-- SUPPLIED ENTRIES follows --

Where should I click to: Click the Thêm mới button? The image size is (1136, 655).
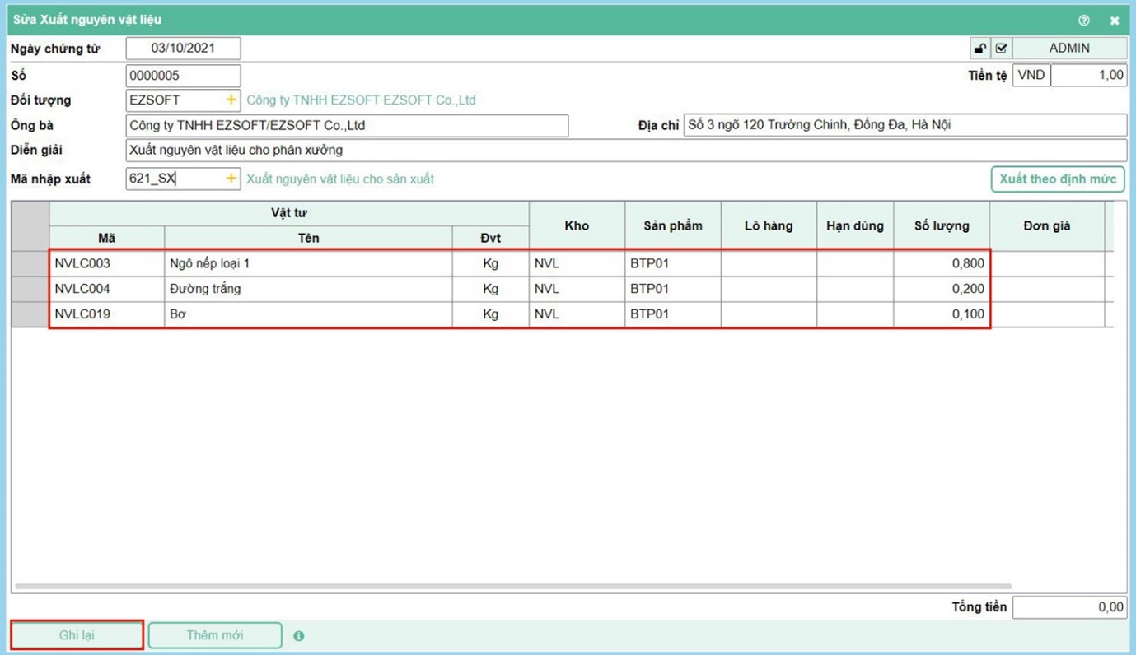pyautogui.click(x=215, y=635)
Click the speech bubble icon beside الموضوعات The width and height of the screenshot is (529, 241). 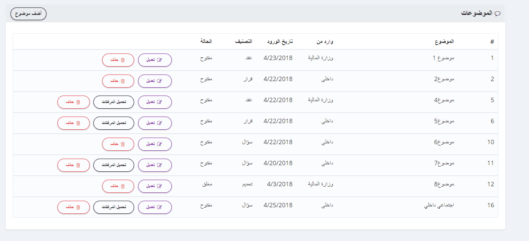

-- SUPPLIED ENTRIES concluded --
-- SUPPLIED ENTRIES follows --

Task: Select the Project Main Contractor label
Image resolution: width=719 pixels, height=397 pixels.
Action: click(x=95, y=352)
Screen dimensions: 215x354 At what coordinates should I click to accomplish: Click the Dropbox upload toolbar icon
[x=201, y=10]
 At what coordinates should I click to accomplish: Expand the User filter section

-- SUPPLIED ENTRIES concluded --
-- SUPPLIED ENTRIES follows --

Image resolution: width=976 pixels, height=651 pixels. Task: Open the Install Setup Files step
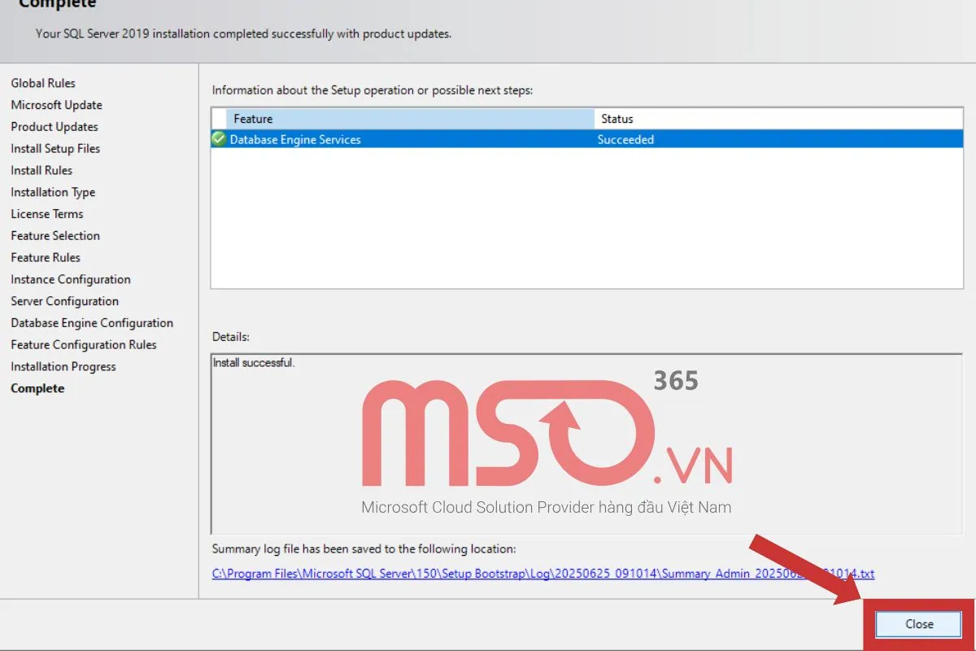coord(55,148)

-- SUPPLIED ENTRIES concluded --

WHAT THE TASK ASKS:
Leaving each picture behind, please give again exactly the lines above from the one with "Where should I" through the one with "Click the speech", both included, and no others.

OUTPUT:
Where should I click to: Click the Thêm mới button? The image size is (1136, 655).
pyautogui.click(x=215, y=635)
Click the speech bubble icon beside الموضوعات The width and height of the screenshot is (529, 241). 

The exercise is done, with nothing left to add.